Start of DATA TO USE

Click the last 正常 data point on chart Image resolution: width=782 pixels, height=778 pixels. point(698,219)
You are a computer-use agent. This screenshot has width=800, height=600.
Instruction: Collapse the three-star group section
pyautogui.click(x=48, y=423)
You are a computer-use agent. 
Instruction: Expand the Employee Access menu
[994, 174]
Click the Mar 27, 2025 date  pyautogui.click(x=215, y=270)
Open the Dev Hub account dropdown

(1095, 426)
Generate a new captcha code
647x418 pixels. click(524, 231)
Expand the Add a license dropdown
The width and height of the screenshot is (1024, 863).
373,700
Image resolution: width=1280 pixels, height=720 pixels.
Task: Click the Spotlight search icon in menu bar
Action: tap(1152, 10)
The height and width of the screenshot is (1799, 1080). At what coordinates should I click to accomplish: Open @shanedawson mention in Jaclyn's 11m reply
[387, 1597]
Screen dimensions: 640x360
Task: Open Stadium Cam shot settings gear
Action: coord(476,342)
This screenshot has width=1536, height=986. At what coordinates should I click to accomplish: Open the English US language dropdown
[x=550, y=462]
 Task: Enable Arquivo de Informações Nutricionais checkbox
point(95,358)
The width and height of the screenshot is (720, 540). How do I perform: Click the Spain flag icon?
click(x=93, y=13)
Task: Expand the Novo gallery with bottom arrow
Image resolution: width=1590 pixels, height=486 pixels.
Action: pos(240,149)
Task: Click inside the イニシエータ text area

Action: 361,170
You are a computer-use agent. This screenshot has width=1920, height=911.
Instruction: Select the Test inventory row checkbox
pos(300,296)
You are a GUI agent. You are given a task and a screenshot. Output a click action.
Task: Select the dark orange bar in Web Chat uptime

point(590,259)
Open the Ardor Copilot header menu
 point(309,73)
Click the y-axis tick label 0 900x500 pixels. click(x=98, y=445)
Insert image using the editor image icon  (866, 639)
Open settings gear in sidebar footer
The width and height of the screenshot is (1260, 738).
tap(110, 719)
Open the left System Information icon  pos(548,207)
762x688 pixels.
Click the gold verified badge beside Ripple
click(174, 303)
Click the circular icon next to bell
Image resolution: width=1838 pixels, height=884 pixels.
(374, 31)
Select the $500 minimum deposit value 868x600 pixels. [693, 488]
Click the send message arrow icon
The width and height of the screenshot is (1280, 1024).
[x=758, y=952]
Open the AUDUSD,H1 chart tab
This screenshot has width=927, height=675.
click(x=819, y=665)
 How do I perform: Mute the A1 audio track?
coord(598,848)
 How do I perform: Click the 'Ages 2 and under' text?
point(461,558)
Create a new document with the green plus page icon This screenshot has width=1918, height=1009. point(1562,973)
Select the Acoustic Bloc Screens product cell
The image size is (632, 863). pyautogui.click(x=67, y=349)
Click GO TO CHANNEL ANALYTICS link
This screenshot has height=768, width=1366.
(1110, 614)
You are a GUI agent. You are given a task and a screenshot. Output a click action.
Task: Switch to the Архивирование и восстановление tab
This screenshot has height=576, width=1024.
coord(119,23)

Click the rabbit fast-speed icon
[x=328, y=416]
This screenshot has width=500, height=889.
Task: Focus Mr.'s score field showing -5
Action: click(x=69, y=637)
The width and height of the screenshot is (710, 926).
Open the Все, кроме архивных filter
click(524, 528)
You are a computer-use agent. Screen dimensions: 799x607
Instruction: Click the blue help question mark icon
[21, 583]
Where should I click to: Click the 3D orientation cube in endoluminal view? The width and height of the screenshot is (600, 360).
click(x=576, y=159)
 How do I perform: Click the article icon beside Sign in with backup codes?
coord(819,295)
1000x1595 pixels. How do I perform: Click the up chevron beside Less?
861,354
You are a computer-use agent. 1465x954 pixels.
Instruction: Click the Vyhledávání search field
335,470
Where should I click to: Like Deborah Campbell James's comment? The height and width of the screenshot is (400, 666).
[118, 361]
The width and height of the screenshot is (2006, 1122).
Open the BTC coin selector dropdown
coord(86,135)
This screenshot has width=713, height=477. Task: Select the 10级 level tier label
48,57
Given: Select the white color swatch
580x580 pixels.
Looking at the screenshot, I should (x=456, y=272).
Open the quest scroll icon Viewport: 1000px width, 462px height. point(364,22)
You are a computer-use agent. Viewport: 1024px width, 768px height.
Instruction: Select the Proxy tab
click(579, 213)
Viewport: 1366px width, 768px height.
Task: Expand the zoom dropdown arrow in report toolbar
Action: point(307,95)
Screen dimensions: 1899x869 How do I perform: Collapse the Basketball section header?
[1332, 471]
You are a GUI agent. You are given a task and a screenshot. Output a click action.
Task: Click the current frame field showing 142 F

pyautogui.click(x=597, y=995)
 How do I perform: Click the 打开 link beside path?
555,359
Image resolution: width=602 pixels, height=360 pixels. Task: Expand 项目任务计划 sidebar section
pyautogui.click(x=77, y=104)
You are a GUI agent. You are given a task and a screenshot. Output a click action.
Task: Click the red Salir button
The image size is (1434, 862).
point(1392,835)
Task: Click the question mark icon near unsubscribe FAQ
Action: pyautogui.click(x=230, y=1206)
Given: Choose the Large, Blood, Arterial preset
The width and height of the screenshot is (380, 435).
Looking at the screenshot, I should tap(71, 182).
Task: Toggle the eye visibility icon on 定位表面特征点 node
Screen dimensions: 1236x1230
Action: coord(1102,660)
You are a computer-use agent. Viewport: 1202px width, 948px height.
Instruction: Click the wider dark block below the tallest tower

End of DATA TO USE

• _WHAT THE TASK ASKS_
Scan the lines above for the word "chart" and copy every one where it occurs.

• _TASK ANSWER_
Click the last 正常 data point on chart Image resolution: width=782 pixels, height=778 pixels. point(698,219)
Open the AUDUSD,H1 chart tab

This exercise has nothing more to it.